Task description: Every record that appears below should be transcribed exactly.

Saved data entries

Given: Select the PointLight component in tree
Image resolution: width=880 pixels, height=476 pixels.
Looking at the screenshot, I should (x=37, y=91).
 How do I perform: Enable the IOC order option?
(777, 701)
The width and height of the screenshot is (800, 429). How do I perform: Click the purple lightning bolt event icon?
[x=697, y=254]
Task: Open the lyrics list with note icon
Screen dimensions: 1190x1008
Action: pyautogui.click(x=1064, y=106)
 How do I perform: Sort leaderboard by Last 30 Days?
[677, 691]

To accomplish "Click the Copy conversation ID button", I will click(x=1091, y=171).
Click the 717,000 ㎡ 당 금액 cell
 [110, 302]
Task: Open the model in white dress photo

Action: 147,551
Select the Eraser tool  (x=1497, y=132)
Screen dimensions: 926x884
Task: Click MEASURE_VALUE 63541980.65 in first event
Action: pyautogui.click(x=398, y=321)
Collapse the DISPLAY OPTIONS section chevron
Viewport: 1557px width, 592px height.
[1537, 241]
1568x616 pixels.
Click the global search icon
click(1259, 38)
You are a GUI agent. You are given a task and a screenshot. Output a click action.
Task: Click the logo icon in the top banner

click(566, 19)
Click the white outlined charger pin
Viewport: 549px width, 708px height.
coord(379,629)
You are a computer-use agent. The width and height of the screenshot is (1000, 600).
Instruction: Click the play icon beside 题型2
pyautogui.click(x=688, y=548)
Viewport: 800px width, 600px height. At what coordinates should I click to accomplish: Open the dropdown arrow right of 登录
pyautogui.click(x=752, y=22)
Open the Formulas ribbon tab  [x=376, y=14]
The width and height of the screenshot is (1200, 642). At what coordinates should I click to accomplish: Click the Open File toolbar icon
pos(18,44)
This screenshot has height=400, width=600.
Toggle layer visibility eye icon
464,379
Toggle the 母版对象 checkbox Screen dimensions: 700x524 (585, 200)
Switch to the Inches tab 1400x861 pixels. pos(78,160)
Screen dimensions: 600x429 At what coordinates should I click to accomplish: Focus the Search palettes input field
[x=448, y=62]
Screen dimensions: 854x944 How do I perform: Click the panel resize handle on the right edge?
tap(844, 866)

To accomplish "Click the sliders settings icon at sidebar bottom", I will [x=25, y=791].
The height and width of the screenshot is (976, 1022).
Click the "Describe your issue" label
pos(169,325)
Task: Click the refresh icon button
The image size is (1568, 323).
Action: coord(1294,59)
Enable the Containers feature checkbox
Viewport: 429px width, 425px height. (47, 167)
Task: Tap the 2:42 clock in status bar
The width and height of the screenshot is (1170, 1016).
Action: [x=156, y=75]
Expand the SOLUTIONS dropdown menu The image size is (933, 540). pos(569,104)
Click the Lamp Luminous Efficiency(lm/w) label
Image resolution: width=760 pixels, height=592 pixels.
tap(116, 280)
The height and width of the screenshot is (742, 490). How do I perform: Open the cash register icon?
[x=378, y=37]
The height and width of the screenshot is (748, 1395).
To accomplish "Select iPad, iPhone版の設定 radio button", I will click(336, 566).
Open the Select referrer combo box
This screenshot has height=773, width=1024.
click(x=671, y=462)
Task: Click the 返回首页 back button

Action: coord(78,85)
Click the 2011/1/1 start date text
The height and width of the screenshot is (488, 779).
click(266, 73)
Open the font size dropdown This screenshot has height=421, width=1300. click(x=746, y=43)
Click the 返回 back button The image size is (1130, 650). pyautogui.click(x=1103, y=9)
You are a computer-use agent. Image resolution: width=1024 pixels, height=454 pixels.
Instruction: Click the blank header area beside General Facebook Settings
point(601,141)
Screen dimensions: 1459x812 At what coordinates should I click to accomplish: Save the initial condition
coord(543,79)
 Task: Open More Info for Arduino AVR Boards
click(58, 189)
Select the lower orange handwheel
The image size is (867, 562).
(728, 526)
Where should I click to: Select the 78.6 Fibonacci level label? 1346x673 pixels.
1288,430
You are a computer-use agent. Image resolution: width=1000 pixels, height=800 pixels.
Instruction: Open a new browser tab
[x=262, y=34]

The completed task:
Given: Select the PointLight component in tree
Image resolution: width=880 pixels, height=476 pixels.
Looking at the screenshot, I should (x=37, y=91).
 How do I perform: Enable the IOC order option?
(777, 701)
The width and height of the screenshot is (800, 429). How do I perform: Click the purple lightning bolt event icon?
[x=697, y=254]
Task: Open the lyrics list with note icon
Screen dimensions: 1190x1008
Action: pyautogui.click(x=1064, y=106)
 How do I perform: Sort leaderboard by Last 30 Days?
[677, 691]

To accomplish "Click the Copy conversation ID button", I will click(x=1091, y=171).
Click the 717,000 ㎡ 당 금액 cell
 [110, 302]
Task: Open the model in white dress photo

Action: 147,551
Select the Eraser tool  (x=1497, y=132)
Screen dimensions: 926x884
Task: Click MEASURE_VALUE 63541980.65 in first event
Action: pyautogui.click(x=398, y=321)
Collapse the DISPLAY OPTIONS section chevron
Viewport: 1557px width, 592px height.
[1537, 241]
1568x616 pixels.
Click the global search icon
click(1259, 38)
You are a GUI agent. You are given a task and a screenshot. Output a click action.
Task: Click the logo icon in the top banner

click(566, 19)
Click the white outlined charger pin
Viewport: 549px width, 708px height.
coord(379,629)
You are a computer-use agent. The width and height of the screenshot is (1000, 600).
Instruction: Click the play icon beside 题型2
pyautogui.click(x=688, y=548)
Viewport: 800px width, 600px height. At what coordinates should I click to accomplish: Open the dropdown arrow right of 登录
pyautogui.click(x=752, y=22)
Open the Formulas ribbon tab  [x=376, y=14]
The width and height of the screenshot is (1200, 642). At what coordinates should I click to accomplish: Click the Open File toolbar icon
pos(18,44)
This screenshot has height=400, width=600.
Toggle layer visibility eye icon
464,379
Toggle the 母版对象 checkbox Screen dimensions: 700x524 (585, 200)
Switch to the Inches tab 1400x861 pixels. pos(78,160)
Screen dimensions: 600x429 At what coordinates should I click to accomplish: Focus the Search palettes input field
[x=448, y=62]
Screen dimensions: 854x944 How do I perform: Click the panel resize handle on the right edge?
tap(844, 866)

To accomplish "Click the sliders settings icon at sidebar bottom", I will [x=25, y=791].
The height and width of the screenshot is (976, 1022).
Click the "Describe your issue" label
pos(169,325)
Task: Click the refresh icon button
The image size is (1568, 323).
Action: coord(1294,59)
Enable the Containers feature checkbox
Viewport: 429px width, 425px height. (47, 167)
Task: Tap the 2:42 clock in status bar
The width and height of the screenshot is (1170, 1016).
Action: [x=156, y=75]
Expand the SOLUTIONS dropdown menu The image size is (933, 540). pos(569,104)
Click the Lamp Luminous Efficiency(lm/w) label
Image resolution: width=760 pixels, height=592 pixels.
tap(116, 280)
The height and width of the screenshot is (742, 490). How do I perform: Open the cash register icon?
[x=378, y=37]
The height and width of the screenshot is (748, 1395).
To accomplish "Select iPad, iPhone版の設定 radio button", I will click(336, 566).
Open the Select referrer combo box
This screenshot has height=773, width=1024.
click(x=671, y=462)
Task: Click the 返回首页 back button

Action: coord(78,85)
Click the 2011/1/1 start date text
The height and width of the screenshot is (488, 779).
click(266, 73)
Open the font size dropdown This screenshot has height=421, width=1300. click(x=746, y=43)
Click the 返回 back button The image size is (1130, 650). pyautogui.click(x=1103, y=9)
You are a computer-use agent. Image resolution: width=1024 pixels, height=454 pixels.
Instruction: Click the blank header area beside General Facebook Settings
point(601,141)
Screen dimensions: 1459x812 At what coordinates should I click to accomplish: Save the initial condition
coord(543,79)
 Task: Open More Info for Arduino AVR Boards
click(58, 189)
Select the lower orange handwheel
The image size is (867, 562).
(728, 526)
Where should I click to: Select the 78.6 Fibonacci level label? 1346x673 pixels.
1288,430
You are a computer-use agent. Image resolution: width=1000 pixels, height=800 pixels.
Instruction: Open a new browser tab
[x=262, y=34]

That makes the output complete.